Young volcano victims flown to U.S. as grim recovery continues

Author: CBS News
Rescue workers gather in the disaster zone covered in volcanic ash near the Volcan de Fuego, or “Volcano of Fire, in the El Rodeo hamlet of Escuintla, Guatemala, Wednesday, June 6, 2018. Firefighters said the chance of finding anyone alive amid the still-steaming terrain was practically nonexistent 72 hours after Sunday’s volcanic explosion. (AP Photo/Rodrigo Abd)

Six children inured by the devastating volcanic eruption in Guatemala were in Texas on Thursday morning to receive treatment for serious burns. A U.S. Air Force C-17 transport plane carrying the children landed overnight in Galveston.

The patients were immediately transported to Shriners Hospital for Children, which specializes in serious burns, for treatment.

The devastating eruption on Sunday is blamed for almost 100 deaths, and about 200 others were still missing on Thursday.

CBS News correspondent Manuel Bojorquez is in Escuintla, and has watched as exhausted crews continue the grim work of searching for victims — virtually all hope of finding survivors lost.

Authorities have warned of the potential for even more toxic lava flows, and put up roadblocks to keep people away. While residents cast a wary eye to the danger looming at the top of the Volcano of Fire, many were still refusing to leave.

After the volcano’s biggest eruption in four decades, help is arriving to the areas cut off by the lava flows, but in the village of San Miguel Los Lotes — now buried under as much as 10 feet of ash — the chances of finding anyone alive are slowly disappearing.

Bojorquez went with a rescue worker to part of the village that hadn’t yet been reached. The crews knew they were looking for bodies. There was no real sense that there could be any survivors left.

CBS News cameras were there as workers pulled lifeless bodies from the wreckage.
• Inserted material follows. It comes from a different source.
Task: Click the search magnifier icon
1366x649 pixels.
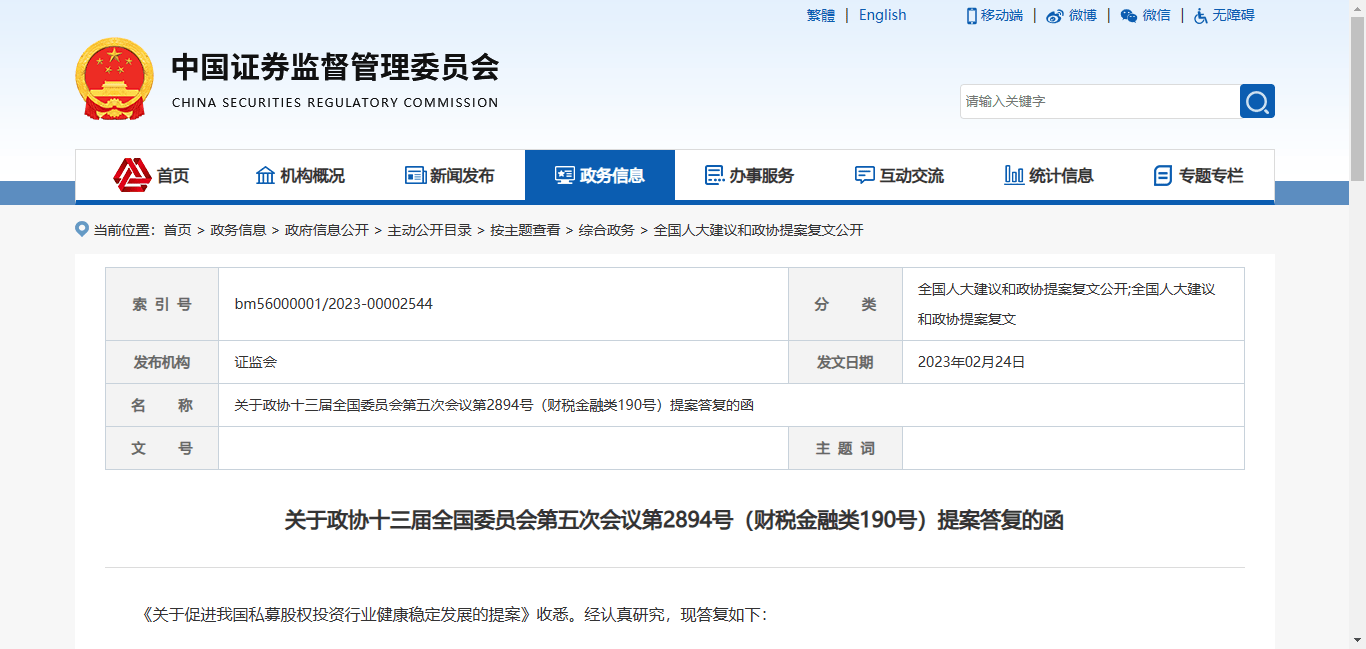Action: coord(1256,101)
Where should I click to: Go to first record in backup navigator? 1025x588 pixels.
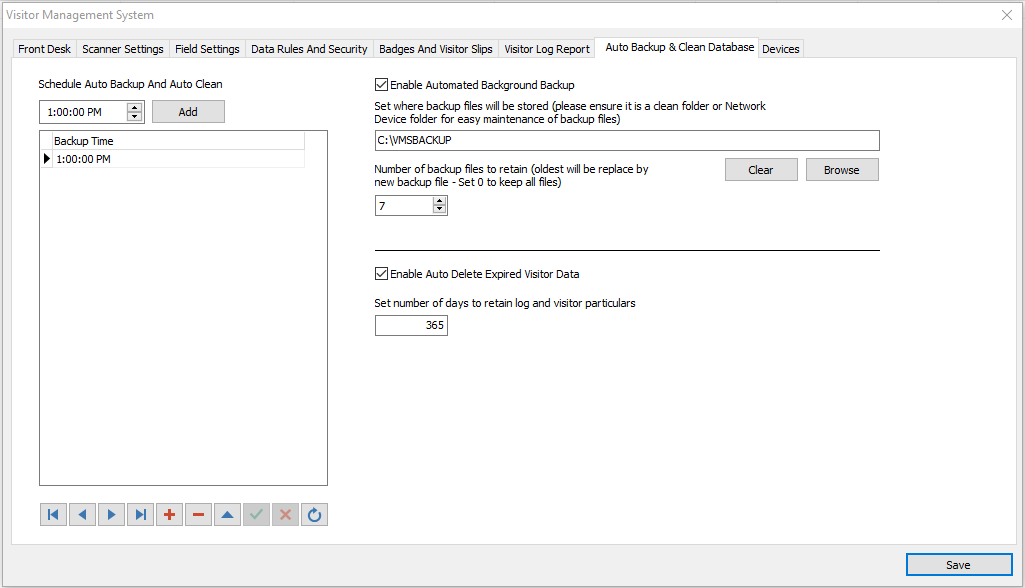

Satellite images show a striking difference in the same town just four months ago. Now much of it is destroyed, and what remains is covered in mud, ash, and rubble.

It is painstaking work for the recovery crews. Bojorquez watched as they tried to peel back the layers of a tin roof from a home that was almost submerged by the toxic flow.

Outside the disaster area, residents have lined up for hours to receive supplies — some of them having spent days without food, and even water, with lava flows contaminating many local supplies.

In Esquintla, the lava flows were within striking distance, but still many were refusing to follow a mandatory evacuation order.

One man told Bojorquez he was afraid looters would ransack his home if he left.

With the threat of more eruptions, evacuation orders have quadrupled in number to include more than 12,000 people. In the coming days, more aid from the United States is expected to arrive.